Cassandra, mitolojide geleceği gören ancak bu gördüklerine başkalarını inandıramadığı için lânetlenen bir karakter…
Bugün psikolojide “Cassandra Sendromu” diye adlandırılan durum ise kişisel algısı yüksek olduğundan diğerlerinin göremediği acıları üzerine alan bunun neticesinde fiziksel ve duygusal acılar çeken bireyler için kullanılmaktadır.
Ülkemizin yakın tarihine “Cassandra Sendromu” penceresinde baktığımızda ise gördüklerine başkalarını inandıramadıkları için fiziksel ve duygusal acılar çeken insanlarımızı görüyoruz.
Türkiye’nin küresel çetelerin (emperyalizm ve Siyonizm) kuşatmasında her türlü uzantı yaratıklar eliyle teslim alındığını söyleyen, yazan insanlarımız görmezden gelinmedi mi? Bu durum, medya eliyle geniş kitlelerden saklanırken gerçekliği dile getirenlere “paranoya” teşhisi konmadı mı?
Aydın denilen sosyal grup toplumun vicdanıdır, her türlü saldırıya karşı koruyucu virüs programıdır. İşte burada aydınlara da virüs atılması gerçeğiyle karşı karşıya geliyoruz. Aydınlara virüs atıldığını gören ve bunu aydınlara bile anlatmakta zorluk çekenlerin çektiği acılar…
Ülkenin doğasını var eden yaşam dengesi bozulurken, halkın geleceğinin kan damarları kesilirken yaklaşan tehlikeyi halka anlatmak isteyenlerin çektikleri acılar…
Sevr Anlaşması hortlatılarak ülke bölünmeye çalışılırken yaklaşan tehlikeyi işaret edenler Ergenekon, Balyoz, Casusluk Davası vb kumpaslarla hapislere atılırken bu aydınların ve yakınlarının çektikleri acılar…
HES yapıyoruz diyerek ülkenin akarsularına kelepçe vurulurken, susuz kalan doğa göz göre-göre ölüme terk edilirken bu gerçekliği anlatmaya çalışan ama yalnız kalanların çektikleri acılar…
Köprü yapıyoruz derken yağmalanan ormanlar eliyle insanların oksijen kaynakları yok edilirken yani halkın akciğerleri sökülürken sesini bir türlü halka duyuramayanların çektikleri acılar…

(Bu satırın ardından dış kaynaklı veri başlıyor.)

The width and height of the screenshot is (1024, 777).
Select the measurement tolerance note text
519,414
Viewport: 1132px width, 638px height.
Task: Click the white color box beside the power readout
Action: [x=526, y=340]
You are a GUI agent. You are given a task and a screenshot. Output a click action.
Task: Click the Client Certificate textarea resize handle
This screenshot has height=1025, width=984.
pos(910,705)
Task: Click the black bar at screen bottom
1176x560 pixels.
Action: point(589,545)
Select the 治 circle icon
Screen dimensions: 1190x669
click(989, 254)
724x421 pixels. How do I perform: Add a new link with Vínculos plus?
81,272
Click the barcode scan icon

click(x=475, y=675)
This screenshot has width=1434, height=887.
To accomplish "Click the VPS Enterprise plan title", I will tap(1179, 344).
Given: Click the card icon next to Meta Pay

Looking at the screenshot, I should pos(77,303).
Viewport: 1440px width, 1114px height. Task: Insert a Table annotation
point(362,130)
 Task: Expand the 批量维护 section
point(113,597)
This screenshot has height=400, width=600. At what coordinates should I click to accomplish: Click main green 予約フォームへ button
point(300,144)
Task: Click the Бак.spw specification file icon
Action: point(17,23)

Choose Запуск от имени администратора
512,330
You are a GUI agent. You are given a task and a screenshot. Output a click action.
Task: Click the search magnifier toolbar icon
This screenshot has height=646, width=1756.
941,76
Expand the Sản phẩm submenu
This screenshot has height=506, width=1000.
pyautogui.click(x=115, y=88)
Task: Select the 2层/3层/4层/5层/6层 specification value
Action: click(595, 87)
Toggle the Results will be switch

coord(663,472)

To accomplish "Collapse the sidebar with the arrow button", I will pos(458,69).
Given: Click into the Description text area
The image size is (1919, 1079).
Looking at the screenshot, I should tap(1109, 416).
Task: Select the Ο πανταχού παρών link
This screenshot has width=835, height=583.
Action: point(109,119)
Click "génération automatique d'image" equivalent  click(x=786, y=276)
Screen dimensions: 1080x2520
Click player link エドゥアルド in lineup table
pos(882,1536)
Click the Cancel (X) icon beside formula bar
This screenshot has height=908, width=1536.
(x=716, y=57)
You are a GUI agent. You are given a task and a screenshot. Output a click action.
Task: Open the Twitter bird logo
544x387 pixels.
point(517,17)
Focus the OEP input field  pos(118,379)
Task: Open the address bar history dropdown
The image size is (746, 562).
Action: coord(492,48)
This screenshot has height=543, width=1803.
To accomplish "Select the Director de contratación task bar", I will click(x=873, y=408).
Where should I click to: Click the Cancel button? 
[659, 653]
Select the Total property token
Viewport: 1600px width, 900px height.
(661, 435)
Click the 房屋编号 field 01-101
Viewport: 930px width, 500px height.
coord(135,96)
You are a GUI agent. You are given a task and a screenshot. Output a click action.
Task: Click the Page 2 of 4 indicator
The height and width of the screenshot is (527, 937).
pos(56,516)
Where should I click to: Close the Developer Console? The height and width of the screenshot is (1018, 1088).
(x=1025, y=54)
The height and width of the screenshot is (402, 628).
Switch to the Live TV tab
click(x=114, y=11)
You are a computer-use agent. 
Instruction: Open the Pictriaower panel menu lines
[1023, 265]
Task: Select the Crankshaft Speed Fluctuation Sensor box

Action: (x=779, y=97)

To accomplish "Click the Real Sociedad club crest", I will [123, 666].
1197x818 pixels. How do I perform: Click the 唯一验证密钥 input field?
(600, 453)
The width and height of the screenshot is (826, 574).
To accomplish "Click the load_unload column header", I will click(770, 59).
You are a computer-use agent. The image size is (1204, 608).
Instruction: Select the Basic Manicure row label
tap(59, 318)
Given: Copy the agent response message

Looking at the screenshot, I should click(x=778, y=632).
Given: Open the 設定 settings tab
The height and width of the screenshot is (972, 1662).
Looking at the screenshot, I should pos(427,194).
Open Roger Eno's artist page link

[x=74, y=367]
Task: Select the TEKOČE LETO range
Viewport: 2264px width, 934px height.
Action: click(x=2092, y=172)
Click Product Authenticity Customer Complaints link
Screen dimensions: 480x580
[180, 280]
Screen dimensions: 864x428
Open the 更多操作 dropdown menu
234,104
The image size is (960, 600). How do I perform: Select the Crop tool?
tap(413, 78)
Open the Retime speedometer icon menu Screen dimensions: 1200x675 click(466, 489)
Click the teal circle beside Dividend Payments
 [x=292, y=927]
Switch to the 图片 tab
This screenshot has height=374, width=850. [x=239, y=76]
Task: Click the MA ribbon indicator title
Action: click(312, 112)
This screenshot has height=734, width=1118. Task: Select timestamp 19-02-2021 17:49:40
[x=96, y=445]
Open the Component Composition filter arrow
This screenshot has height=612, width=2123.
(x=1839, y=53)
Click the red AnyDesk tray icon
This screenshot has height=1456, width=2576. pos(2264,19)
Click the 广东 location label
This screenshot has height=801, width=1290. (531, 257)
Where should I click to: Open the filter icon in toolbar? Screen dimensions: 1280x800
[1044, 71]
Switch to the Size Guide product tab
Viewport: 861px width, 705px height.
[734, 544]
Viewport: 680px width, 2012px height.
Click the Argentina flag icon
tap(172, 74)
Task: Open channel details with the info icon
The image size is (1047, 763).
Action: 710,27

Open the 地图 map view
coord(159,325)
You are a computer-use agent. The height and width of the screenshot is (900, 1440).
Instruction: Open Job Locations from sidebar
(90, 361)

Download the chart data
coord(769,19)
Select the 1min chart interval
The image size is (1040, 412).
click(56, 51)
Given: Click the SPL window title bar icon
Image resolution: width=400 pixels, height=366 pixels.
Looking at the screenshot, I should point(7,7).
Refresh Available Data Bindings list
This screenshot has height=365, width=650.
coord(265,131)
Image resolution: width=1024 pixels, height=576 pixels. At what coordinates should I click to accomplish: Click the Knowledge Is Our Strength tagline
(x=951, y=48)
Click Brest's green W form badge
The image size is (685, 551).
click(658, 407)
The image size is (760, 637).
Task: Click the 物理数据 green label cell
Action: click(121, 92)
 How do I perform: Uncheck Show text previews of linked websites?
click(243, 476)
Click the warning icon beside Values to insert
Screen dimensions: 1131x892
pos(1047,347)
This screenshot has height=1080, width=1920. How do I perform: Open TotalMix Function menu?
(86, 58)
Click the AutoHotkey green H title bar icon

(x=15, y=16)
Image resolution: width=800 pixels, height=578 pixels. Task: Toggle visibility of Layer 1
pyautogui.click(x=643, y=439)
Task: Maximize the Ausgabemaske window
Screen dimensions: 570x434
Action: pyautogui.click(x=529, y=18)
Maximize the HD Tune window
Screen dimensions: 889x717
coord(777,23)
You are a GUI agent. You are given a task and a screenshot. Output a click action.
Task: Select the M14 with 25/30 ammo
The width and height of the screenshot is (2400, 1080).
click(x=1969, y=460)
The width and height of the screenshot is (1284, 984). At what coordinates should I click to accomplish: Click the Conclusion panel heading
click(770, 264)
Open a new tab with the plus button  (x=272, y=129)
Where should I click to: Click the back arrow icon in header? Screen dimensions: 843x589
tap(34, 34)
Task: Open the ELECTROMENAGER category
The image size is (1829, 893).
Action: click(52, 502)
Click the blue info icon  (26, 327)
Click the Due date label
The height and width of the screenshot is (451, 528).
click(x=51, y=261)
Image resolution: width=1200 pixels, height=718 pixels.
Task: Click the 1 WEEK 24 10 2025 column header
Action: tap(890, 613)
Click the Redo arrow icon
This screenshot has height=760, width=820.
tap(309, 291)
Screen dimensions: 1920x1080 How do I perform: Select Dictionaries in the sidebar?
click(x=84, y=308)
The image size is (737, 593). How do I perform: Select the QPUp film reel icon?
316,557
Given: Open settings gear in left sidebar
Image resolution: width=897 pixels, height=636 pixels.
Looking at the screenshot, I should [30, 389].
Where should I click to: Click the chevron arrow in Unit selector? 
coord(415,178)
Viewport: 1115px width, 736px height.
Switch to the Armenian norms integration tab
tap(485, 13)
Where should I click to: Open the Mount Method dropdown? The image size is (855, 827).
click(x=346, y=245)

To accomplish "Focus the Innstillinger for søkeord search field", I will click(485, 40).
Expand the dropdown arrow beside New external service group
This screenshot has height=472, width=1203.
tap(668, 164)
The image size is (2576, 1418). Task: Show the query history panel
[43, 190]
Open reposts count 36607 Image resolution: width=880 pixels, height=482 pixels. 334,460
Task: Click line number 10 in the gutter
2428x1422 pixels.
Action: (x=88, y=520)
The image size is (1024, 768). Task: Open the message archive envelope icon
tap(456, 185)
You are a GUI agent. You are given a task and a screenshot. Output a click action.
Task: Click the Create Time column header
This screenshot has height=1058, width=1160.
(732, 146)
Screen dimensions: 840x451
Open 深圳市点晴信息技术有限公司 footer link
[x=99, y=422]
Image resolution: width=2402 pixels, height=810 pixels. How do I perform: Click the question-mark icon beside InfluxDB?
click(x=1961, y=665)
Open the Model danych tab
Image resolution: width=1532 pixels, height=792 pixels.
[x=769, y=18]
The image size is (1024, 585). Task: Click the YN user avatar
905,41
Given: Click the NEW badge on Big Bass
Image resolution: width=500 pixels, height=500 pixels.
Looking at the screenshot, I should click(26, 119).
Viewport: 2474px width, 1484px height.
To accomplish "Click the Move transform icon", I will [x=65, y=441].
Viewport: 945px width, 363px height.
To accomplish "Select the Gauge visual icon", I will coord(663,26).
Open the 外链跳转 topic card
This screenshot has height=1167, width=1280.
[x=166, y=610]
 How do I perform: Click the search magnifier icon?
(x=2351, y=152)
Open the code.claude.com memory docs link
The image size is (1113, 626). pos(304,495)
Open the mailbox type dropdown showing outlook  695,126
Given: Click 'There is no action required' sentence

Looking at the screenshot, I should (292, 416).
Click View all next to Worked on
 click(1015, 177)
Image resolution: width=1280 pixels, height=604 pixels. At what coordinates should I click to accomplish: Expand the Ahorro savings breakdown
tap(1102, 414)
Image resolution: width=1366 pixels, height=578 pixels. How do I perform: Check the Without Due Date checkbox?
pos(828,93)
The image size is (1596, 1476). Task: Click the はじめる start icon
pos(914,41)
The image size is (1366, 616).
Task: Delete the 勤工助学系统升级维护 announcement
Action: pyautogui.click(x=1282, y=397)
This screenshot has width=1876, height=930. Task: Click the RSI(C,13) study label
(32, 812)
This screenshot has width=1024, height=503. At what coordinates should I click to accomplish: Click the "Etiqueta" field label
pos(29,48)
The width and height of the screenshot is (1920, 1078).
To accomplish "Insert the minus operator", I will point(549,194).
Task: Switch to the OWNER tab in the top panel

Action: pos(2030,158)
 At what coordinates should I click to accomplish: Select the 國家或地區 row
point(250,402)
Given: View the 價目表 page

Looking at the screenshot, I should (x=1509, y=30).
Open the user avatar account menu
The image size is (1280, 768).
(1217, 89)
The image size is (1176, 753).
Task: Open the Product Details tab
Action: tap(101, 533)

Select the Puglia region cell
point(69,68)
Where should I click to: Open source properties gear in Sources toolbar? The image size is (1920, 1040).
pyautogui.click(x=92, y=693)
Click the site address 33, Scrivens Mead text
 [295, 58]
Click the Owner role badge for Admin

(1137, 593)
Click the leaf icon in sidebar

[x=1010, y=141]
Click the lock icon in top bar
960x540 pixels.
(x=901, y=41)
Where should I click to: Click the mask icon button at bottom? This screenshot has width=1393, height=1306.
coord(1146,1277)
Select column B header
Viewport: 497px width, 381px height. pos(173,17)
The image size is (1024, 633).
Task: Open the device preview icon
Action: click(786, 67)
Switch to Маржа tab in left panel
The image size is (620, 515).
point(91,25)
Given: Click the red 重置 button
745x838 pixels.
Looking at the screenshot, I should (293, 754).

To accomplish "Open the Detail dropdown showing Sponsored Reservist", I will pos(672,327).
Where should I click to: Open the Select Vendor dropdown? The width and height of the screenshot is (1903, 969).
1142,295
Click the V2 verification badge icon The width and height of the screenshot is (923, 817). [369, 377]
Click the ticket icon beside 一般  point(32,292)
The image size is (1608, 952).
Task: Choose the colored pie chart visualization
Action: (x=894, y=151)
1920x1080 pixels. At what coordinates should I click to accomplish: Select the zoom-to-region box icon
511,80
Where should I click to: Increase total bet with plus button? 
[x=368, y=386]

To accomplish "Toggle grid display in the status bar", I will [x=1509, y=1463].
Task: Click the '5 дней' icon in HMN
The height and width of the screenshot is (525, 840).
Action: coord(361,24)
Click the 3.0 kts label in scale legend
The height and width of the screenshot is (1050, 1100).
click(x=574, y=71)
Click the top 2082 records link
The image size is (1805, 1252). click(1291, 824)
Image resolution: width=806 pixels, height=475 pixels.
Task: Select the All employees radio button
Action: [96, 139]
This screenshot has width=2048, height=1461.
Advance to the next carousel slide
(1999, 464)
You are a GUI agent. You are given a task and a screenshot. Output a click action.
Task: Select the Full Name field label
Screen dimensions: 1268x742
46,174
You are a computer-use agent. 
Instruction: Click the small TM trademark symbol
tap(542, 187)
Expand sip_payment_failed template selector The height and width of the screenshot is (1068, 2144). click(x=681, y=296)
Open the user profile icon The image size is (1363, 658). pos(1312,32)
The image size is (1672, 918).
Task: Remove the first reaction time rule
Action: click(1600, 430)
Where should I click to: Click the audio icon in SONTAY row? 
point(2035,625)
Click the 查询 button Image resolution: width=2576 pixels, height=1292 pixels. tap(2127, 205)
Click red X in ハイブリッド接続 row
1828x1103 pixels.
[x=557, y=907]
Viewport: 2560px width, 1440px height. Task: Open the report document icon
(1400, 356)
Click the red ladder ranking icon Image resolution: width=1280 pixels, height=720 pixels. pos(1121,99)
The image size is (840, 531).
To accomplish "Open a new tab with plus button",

Gezi Parkı olayları bütün yurda yayılırken hayatlarını kaybeden insanlar ve acılarını yeterince duyuramayan yakınlarının çektikleri acılar… Atılan gaz bombası fişekleriyle gözlerini kaybeden insanların çektikleri acılar… Burada bir parantez açsak diyorum. Ogünlerde gözlerini kaybeden insanları ne yaparlar, nasıl yaşarlar acaba diyerek konuyu gündeme getiren bir haber gördünüz mü hiç?
Bazı okumuşlar eliyle küresel çetelerin denetimindeki gerici tarikatlar ve bölücü terör örgütü uzantısı dernekler STK (Sivil Toplum Örgütü) sıfatlandırılarak aklanırken yaklaşan tehlikeyi halka anlatamayanların çektikleri acılar…
Ülkenin geleceği çocuklarımıza tecavüz edilirken, kadınlar her türlü şiddete maruz kalırken, failler mahkemeler eliyle serbest bırakılırken, bu zulmü halka yeterince duyuramayanların çektikleri acılar…
Bunca gerçekliği gören ama büyük bir çoğunluğu ikna edemeyenlerin çektiği acıların son bulması 16 Nisan 2017 tarihinde yapılacak referandumda halkın “Hayır” denmesiyle bir nebze de olsa azalacaktır.
Halk kültüründe binlerce yıldır havaya, toprağa, suya düşen üç cemre ile ilkbaharın geldiğine inanılmıştır. 16 Nisan 2017 düşecek dördünce cemre ile ülkemiz bahar yağmurlarıyla yeniden doğmuş gibi olacaktır.
Ve asıl çetin mücadele ise işte o tarihten sonra başlayacaktır.